4.   In addition to Jewish day schools, Odesa is home to two Jewish quasi-universities sponsored by rabbis. Odesa Jewish University was opened in 2003 by Rabbi Shlomo Baksht and Southern Ukraine Jewish University was established several years later by Chabad Rabbi Avrum Wolf.Students in each institution pursue a double course of studies, enrolling in both compulsory religious classes and in a secular academic program that leads to a conventional academic certificate or degree. Reflecting small enrollments - 100 to 150 students in each institution - the number of academic majors is severely limited; professors from accredited local colleges teach secular classes in such areas as pedagogy, speech therapy, business, and computer technology.


Each rabbi provides instruction, dormitory accommodations, and meals free of charge. Additionally, students receive a small stipend. The classes in Odesa Jewish University meet in a large hall and several smaller rooms above Rabbi Baksht's synagogue prayer hall, whereas the Chabad institution convenes in a rented building.  Two of the major features of these programs - low academic standards for admission and cost-free degrees - compensate for a third feature that some find disagreeable, the requirement that students attend several hours daily of religious classes as well as prayer services.[19]



5.   The Odesa Hillel student group contains 700 names in its data base, said director Pavel Vugelman.  Approximately 150 students of this total constitute an active core group, regularly participating in a variety of Hillel programs, a number of which operate as clubs.  For example, two of the most popular are Jewish tradition in a pluralistic sense and Jewish history, the latter emphasizing the rich history of Odesa Jewry.  A Hillel women's club, he continued, meets jointly with the local Project Kesher women's group.[20]  Hillel has sponsored a strong intellectual games (Jewish trivia) cohort since its inception in the 1990's.  Its own six-player teams compete with similar teams from Hillels in other cities in a tournament in Odesa every May, stated Mr. Vugelman; accompanying the competitions are tours around Odesa.  Hillel also organized two Taglit (birthright Israel) buses in 2012, each with 40 people.

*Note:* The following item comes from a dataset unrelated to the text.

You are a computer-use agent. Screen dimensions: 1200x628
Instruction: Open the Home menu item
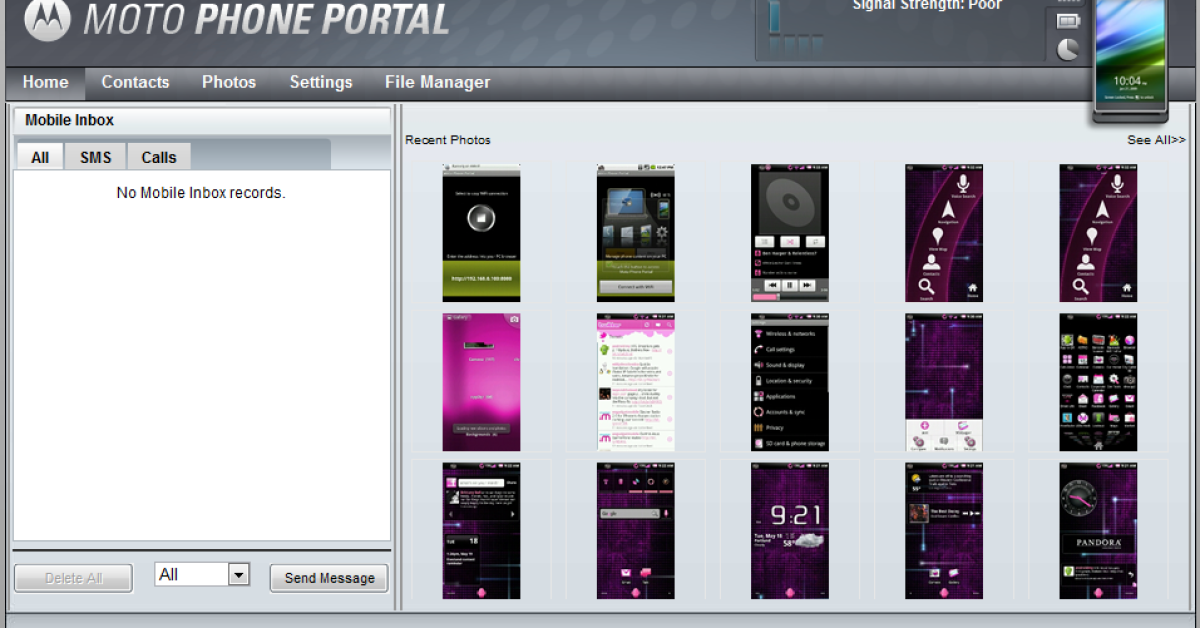[x=45, y=83]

[17]  A website focusing on Tikvah can be accessed at  See also an account of the writer's 2009 visit to Tikvah facilities in her A Spring Visit to Ukraine - March-April 2009, pages 12-14.

[18]  As a seaport, Odesa is home to a number of marine-related academies, most of which are related to commercial seafaring, rather than military service.  Young people in marine cadet uniforms are visible in several areas of the city.

[19] Typically, these programs attract poorly prepared students from Jewish day schools and from low-standard public schools in smaller cities and towns.  The writer met two former students who described these institutions as offering pathways out of the bleak small towns in which they were born; they found the atmosphere of the Jewish universities to be insular and depressing - and each transferred to a secular institution as soon as he was able to do so.  Nonetheless, they acknowledged the limitations of their small-town secondary schools and were grateful to the Jewish institutions for providing the initial opportunity to leave their dreary towns and acquire the tools for productive lives elsewhere.  After enrolling in their respective secular institutions, each had sought out secular Jewish organizations for socializing and each was planning to emigrate to Israel.

[20] Project Kesher is a Jewish women's group that is active in Russia, Ukraine, Belarus, and several other countries that once were republics of the former Soviet Union.  It also works in Israel.  Project Kesher promotes women's leadership development, Jewish education, women's health, and several other concerns.